As is clear from the above, the proposed development of the western front of V Aleji Street consists of two separate parts of different typologies, with a passage to the garden located “in the courtyard”. The choice reflects the situation of the opposite street front. Except for the corner, it is made up of terraced family houses; the width of their facades and the repetition of house entrances gives the street a small scale and rhythm. Therefore, the typology of quasi single-family homes, i.e. quasi-town houses, has been chosen for the proposed urban apartment building, consisting of a serial arrangement of the dwelling section consisting of one apartment on the ground floor and above its width two maisonettes located next to each other on the upper two floors. Each apartment has its entrance directly from the public space to the upper floors using external forward staircases, which give the front a rhythm or beat analogous to the one existing opposite. The chosen typology also combines the advantages of the compactness of an apartment building with the greater privacy of family houses and, at the same time, ensures good affordability for cooperative metropolitan housing, as it is very advantageous in terms of the living and utility areas, i.e. the enclosed spaces of the building, since it does not contain any internal communication spaces.

At the intersection of V Aleji and K Jezerům streets, where the regulatory plan prescribes the location of a retail outlet on the ground floor of the development, an apartment building is designed with a common vertical communication core with an entrance from the small square, its form and importance shaped by the commercial partner. This situation reflects the opposite side of the street, the corner of which is occupied by a carpentry company in a building that stands out from its row of family houses.

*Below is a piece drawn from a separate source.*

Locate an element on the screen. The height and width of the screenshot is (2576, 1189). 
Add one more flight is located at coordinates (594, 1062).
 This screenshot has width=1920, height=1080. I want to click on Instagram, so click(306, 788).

Used in this way, the construction typology establishes the opportunity to create the form and atmosphere of a new part of the street which will correspond to and, at the same time, strengthen the traditional one already established locally by the existing development.

Atmosphere

The principles described above establish the framework and thus the possibility that, with the correct choice for the form and materiality of buildings, an atmosphere for the environment will be created corresponding to and strengthening the historically given, naturally existing one. In other words, developing and enhancing the mood of a suburban village or street, and thus giving rise to a good neighbourhood. The form and materiality of the design are deliberately chosen to be traditional and commonplace, customary or conventional, to create those natural and expected qualities of an environment not always achieved by contemporary construction. The means to achieve this are the traditional sizes and formats of windows and doors, the plastering of facades, their natural colour, the greenery of the front gardens and public spaces, and their surfaces and fixtures. These can also contribute to the good socialisation and social resilience of the site.

Sustainability

The sustainability of the buildings and the environment they create is the design’s primary criterion and goal. Thus it fulfils the rules of blue-green infrastructure (infiltration of rainwater at the point of fall – green retention roofs, seepage lawns in the street, retention pond in the garden, microclimate created by vegetation and its cooling of the building mass by shading) and energy-efficient buildings – it is designed as a passive house (construction solution and materials, size of glazing and its shading, mass compactness, heat recovery, vegetated roofs, and heating). The proposal also strengthens social resilience (community gardens, playgrounds, sorted waste management, and job opportunities in retail).